Le 9 décembre, les Russes se font plus pressant, ils vont même jusqu’à proposer à la délégation française un texte officiel dans lequel Paris reconnait officiellement le Comité de Lublin. C’est ici que De Gaulle prend une décision essentielle : malgré son désir, et par-delà son besoin de signer ce traité, besoin que les soviétiques ont parfaitement mis à jour, il choisit de rester sur sa position. Il reçoit également, dans l’après-midi du 9, plusieurs membres du Comité de Lublin à qui il réaffirme son refus d’envoyer un représentant officiel pour toute autre question que le sort des prisonniers français. Durant la journée, le Général passe également en revue des membres du régiment « Normandie-Niemen », symbole de la coopération franco-russe, non sans une certaine émotion. Tout se décidera donc lors du diner officiel d’adieu. Durant celui-ci Staline opère une véritable « scène de tragi-comédie » (selon les mots du général) mêlant éloges, humour et menaces. Jean Lamoy, alors traducteur du général, résume la scène ainsi : « On dirait un vieux capitaine, entouré de jeunes gens fringants, dévoués et joyeux avec lesquels il se complaît. Un vieux capitaine…et aussi le grand-prince attablé avec sa druzina dans Kiev, la mère des villes russes. Il y a dans tout cela une verdeur, une âpreté étranges. De sincérité, d’élan, de passion révolutionnaire, aucune trace. » Le chef russe teste De Gaulle, teste la détermination de la France en cherchant à impressionner sa délégation. Après ce repas, les négociations se poursuivent dans un salon proche, où De Gaulle, qui remarque que rien n’avance, fait savoir qu’il retourne à l’ambassade de France, acte magistral qui scelle par avance la rédaction du traité.

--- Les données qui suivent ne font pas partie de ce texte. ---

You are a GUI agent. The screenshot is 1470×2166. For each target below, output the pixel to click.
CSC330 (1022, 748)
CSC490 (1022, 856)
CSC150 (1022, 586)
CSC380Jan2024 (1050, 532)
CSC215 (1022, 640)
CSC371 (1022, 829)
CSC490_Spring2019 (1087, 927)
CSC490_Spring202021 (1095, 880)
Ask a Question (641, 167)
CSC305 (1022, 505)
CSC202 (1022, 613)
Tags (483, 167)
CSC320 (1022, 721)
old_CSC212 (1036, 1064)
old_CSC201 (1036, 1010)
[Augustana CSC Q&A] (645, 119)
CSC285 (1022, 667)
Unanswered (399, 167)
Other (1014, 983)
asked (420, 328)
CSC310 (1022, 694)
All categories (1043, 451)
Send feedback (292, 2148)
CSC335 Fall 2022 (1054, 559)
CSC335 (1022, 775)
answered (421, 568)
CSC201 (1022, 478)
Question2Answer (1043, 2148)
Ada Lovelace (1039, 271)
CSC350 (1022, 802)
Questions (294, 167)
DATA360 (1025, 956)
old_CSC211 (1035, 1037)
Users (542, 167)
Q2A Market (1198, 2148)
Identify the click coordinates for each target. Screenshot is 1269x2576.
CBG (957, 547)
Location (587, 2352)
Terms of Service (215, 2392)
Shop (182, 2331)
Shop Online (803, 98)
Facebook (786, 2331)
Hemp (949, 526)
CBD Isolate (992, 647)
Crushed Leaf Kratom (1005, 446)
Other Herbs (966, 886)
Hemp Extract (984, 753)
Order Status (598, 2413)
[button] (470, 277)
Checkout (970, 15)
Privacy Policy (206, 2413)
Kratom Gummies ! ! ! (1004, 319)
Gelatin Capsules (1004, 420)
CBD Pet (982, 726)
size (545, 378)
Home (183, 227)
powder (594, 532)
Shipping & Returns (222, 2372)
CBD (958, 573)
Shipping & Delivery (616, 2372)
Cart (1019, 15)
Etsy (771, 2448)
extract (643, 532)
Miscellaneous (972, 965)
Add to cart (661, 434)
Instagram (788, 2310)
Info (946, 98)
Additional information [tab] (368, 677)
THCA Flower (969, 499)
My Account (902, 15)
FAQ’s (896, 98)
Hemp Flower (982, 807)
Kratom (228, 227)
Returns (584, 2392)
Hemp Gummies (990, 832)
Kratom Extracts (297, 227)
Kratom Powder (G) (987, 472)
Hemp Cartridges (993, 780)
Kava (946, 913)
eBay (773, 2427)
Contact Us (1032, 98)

Les Russes sont stupéfaits de cette décision et au lendemain, le 10 décembre à deux heures du matin ils font savoir qu’ils acceptent la proposition française. Les russes acceptent également que la France ne publie seulement que le 28 décembre le communiqué sur l’arrivée du représentant français à Varsovie et de son équivalent à Paris. A cinq heures du matin le traité est signé et Staline salue l’opiniâtreté du général : « La France a des chefs maintenant, des chefs intraitables, raides, ne cédant pas. C’est bien, c’est bien, c’est ce qu’il faut. J’en suis heureux. C’est ce qu’il faut à la France… ».
La signature du traité franco-russe le 10 décembre 1944, avec notamment Molotov et Staline au centre et Charles de Gaulle à droite
Charles de Gaulle avec Bidault, Laloy, Palewski et Juin
Quel bilan tirer de ce voyage en Russie ? Il est évident que la France a obtenu ce qu’elle était venue chercher. Partout les jugements sont favorables à la signature du traité franco-russe, le public comme le monde politique. La France devient donc l’allié de la grande URSS, ce qui lui assure un soutien de poids sur la scène internationale notamment face aux Etats-Unis et l’Angleterre. Par rapport aux moyens dont il dispose, il faut rappeler que la France sort d’une terrible défaite en 1940 et qu’elle est en pleine reconstruction, le général De Gaulle vient donc de réussir un véritable coup de maître diplomatique. De plus c’est l’occasion pour lui de donner une politique extérieure propre à la France, en dehors de l’influence des alliés occidentaux, et capable de tenir tête à la Russie. A court terme ce voyage participe donc à offrir en 1945 une place à la France à la signature de la paix le 8 mai 1945. Cependant à plus long terme encore, il permet d’entrevoir la politique qui sera celle de De Gaulle face à l’URSS dans une volonté de se détacher de la vision américaine durant la Guerre Froide. La visite de 1966 du général en tant que président de la république est donc un écho évident à cette première visite de 1944.
J.-C. B.
Eléments bibliographiques et sources des images :
DE GAULLE, Charles, Mémoires de guerre Le salut : 1944-1946, Paris, Pocket, 2010, 630 p.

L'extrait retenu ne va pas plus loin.